Why Investors Replace Founders

The poorly handled firing of Miyoko Schinner last year (which we all learned about this winter suddenly) should remind us that investor/founder alignment is not always great. This is especially true if both parties are not really listening to each other up front and are caught up in the whirlwind of a market fad. Gold fever, they call it. 

As the more empowered party, investors should take far more responsibility than they often do in ensuring that founders understand what the investor wants today in a founder and how that founder would need to evolve to remain in their CEO seat.

Here’s a list of known reasons why investors will argue for your replacement:

·      You don’t understand how investors view ‘control’ (i.e., 51%) and accidentally lose it! They now need no argument at all, really.

·      Don’t believe you can professionally develop yourself to scale a CPG business.

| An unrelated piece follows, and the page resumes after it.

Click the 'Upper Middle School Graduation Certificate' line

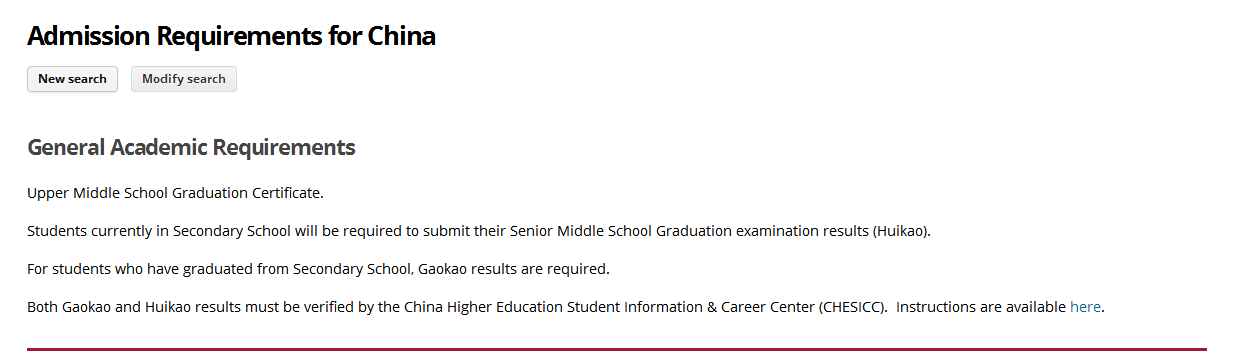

·      You display an inability to shift from your initial position on anything, even when presented with complex data.

·      You make substantial operational blunders that wound the topline trajectory.

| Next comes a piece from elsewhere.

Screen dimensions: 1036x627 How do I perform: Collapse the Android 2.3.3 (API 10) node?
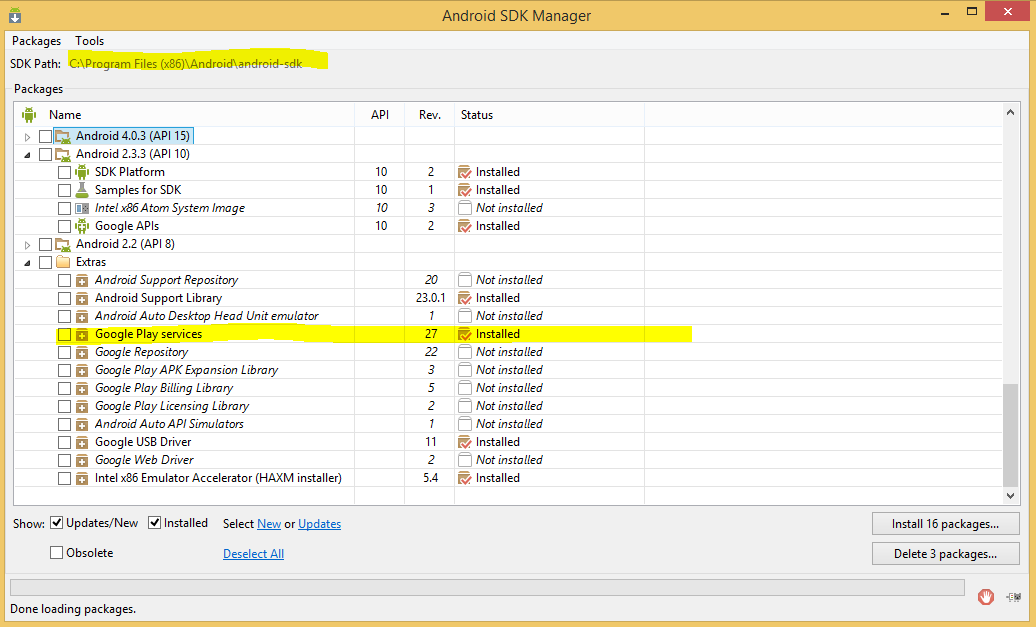28,154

·      Believing you should have the final say, regardless of your legal voting power, simply because you started the business. 

·      A prejudice against founders with no prior executive background once the company reaches $100M or more.

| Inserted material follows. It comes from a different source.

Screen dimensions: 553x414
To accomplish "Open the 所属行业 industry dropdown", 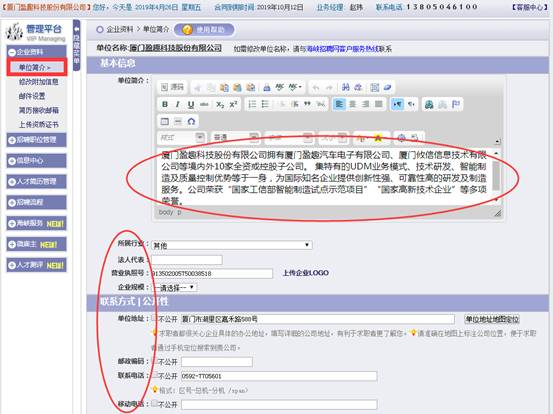I will click(x=232, y=245).
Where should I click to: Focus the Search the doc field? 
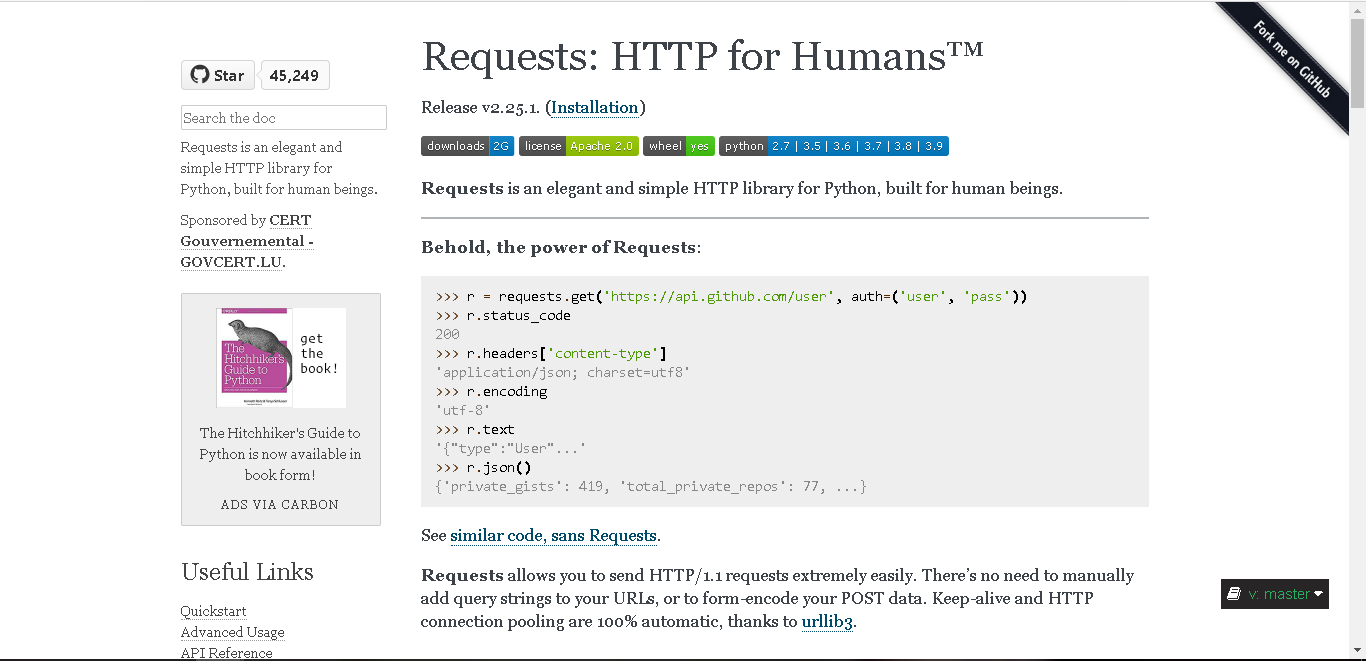tap(284, 117)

·      Prejudice against those without a finance background

For years, I’ve watched venture capitalists move in and seize control of emerging brands founded by wide-eyed, liberal arts innovators with little to no business background. Most of the time, it blows up as the VC underestimates the challenge of communicating with non-business types. So many founders have had to hire lawyers to buy out these folks and regain their autonomy.

Replacing the founder is most ethically accomplished when the founder approaches investors, asking them to take their business over. (e.g., Angie’s Popcorn did this years ago). Great. So be it if that’s what you want. I have no idea how often this happens, but it’s how you want to cede control if you ever do.

Founders must accept that once they sign terms sheets, the legal math of control is in charge, and their symbolic status as ‘founder’ won’t save them. 

So, if you believe you have what it takes to ride your brand to scale, then you need to:

a)     Never cede control at all

b)   Or, if you do, commit to intense professionalization of yourself so that you evolve to meet the standard that investors want to see in an operator of a $100M business.

Refusing to accept what ‘legal control’ means helps no one in the end.